オンライン子育て相談会についての記事を、最後の文の後から書き継いでください。

* 読む文章
--

6月22日、午前10時30分。オンラインミーティングの画面上には、続々と女性たちが集まってきた。
この日の参加者は24人。メンバーは子育て中のお母さんや妊婦さんのほか、大阪大学大学院・医学系研究科の小児科医、産婦人科医、助産師、臨床心理士、文化人類学者といった子育てのスペシャリストたちだ。
質疑応答の時間になってから約1時間20分、子育てに関するさまざまな質問が飛び交った。
「1ヵ月検診を終えた頃から吐き戻しをするようになりました。最初はなかったので大丈夫かなと心配です」「最近、よく寝返りをしてうつ伏せになるのですが、寝返り返りができないので30秒ほどすると泣き出します。あやしても泣き止まないので私が仰向けにしてあげるのですが、また自分で戻って泣く、という無限ループで疲れてしまいました」「どういったおもちゃや絵本を選べばいいでしょうか」――。

--

* 提供された記録
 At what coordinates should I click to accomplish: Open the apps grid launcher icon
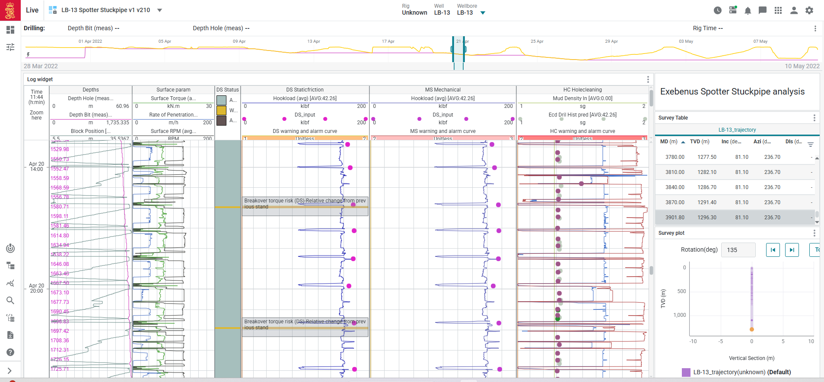tap(778, 10)
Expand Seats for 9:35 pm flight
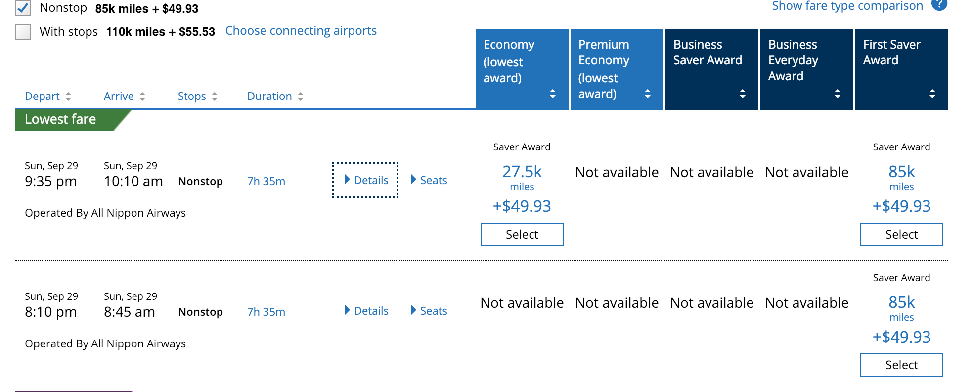973x392 pixels. (x=429, y=180)
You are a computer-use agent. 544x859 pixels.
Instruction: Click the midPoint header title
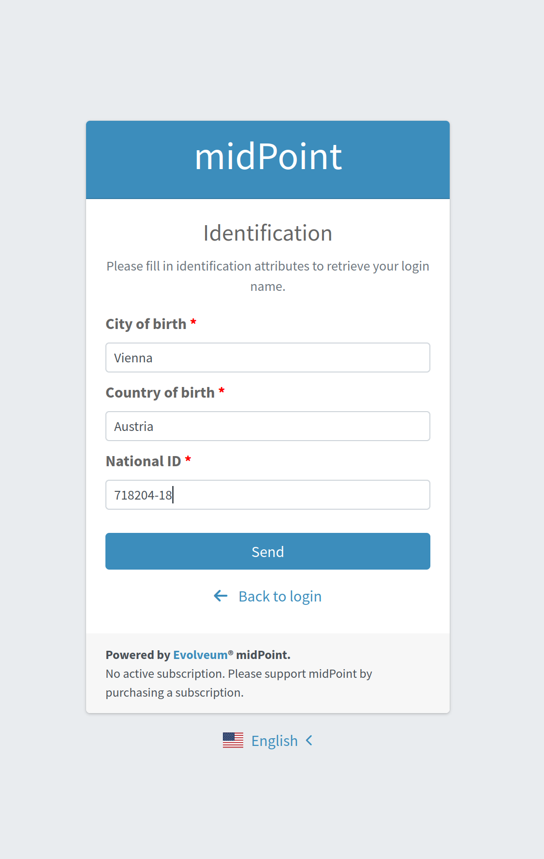click(x=268, y=157)
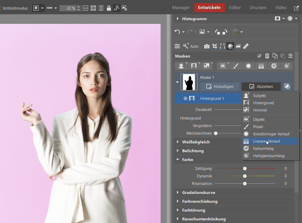
Task: Click the retouching bandage tool
Action: [246, 46]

--

* 課題への回答
それらに対して、専門家たちは「赤ちゃんはよく吐くもの。それも仕事の一つです」「夜泣きは成長の証しで、いつかは終わる。期間限定ですから、しばらくはパパと協力して乗り切って!」「子どもが読みたい絵本を選ばせることが大切。でも、読ませたいものをこっそり忍ばせておくのもいいですよ」などと、笑顔を交えて回答する。そして、回答中には必ず「大丈夫」「よくあること」「そんなに悩まなくていい」という言葉を添えていたのが印象的だった。こうした回答を聞いたお母さんや妊婦さんたちが安堵の表情を浮かべていたのは言うまでもない。まさに〝魔法の言葉〟である。
大阪大学大学院では今、医学系研究科が中心となり、育児を楽しめる社会を目的に、Society5・0の技術を活用しながら、育児困難感の軽減に向けた「生誕1000日見守り研究」に取り組んでいる。冒頭のやりとりは、バーチャル空間を用いた、新たな妊娠・育児支援方法の開発の一環として、月1回のペースで開催しているオンライン座談会の様子である。
同研究の最大の特徴は、研究領域を超えた連携にある。参加する研究科は、医学系研究科(医療情報学、産科学婦人科学、小児科学)、医学系研究科保健学専攻、人間科学研究科、情報科学研究科などさまざま。当然、得意分野は異なるが、育児困難感の解消に向けて、各研究科の力を融合・活用するとともに、周辺自治体や医療機関、民間企業、他大学を巻き込みながら「育児困難感予測モデル」を作成中だ。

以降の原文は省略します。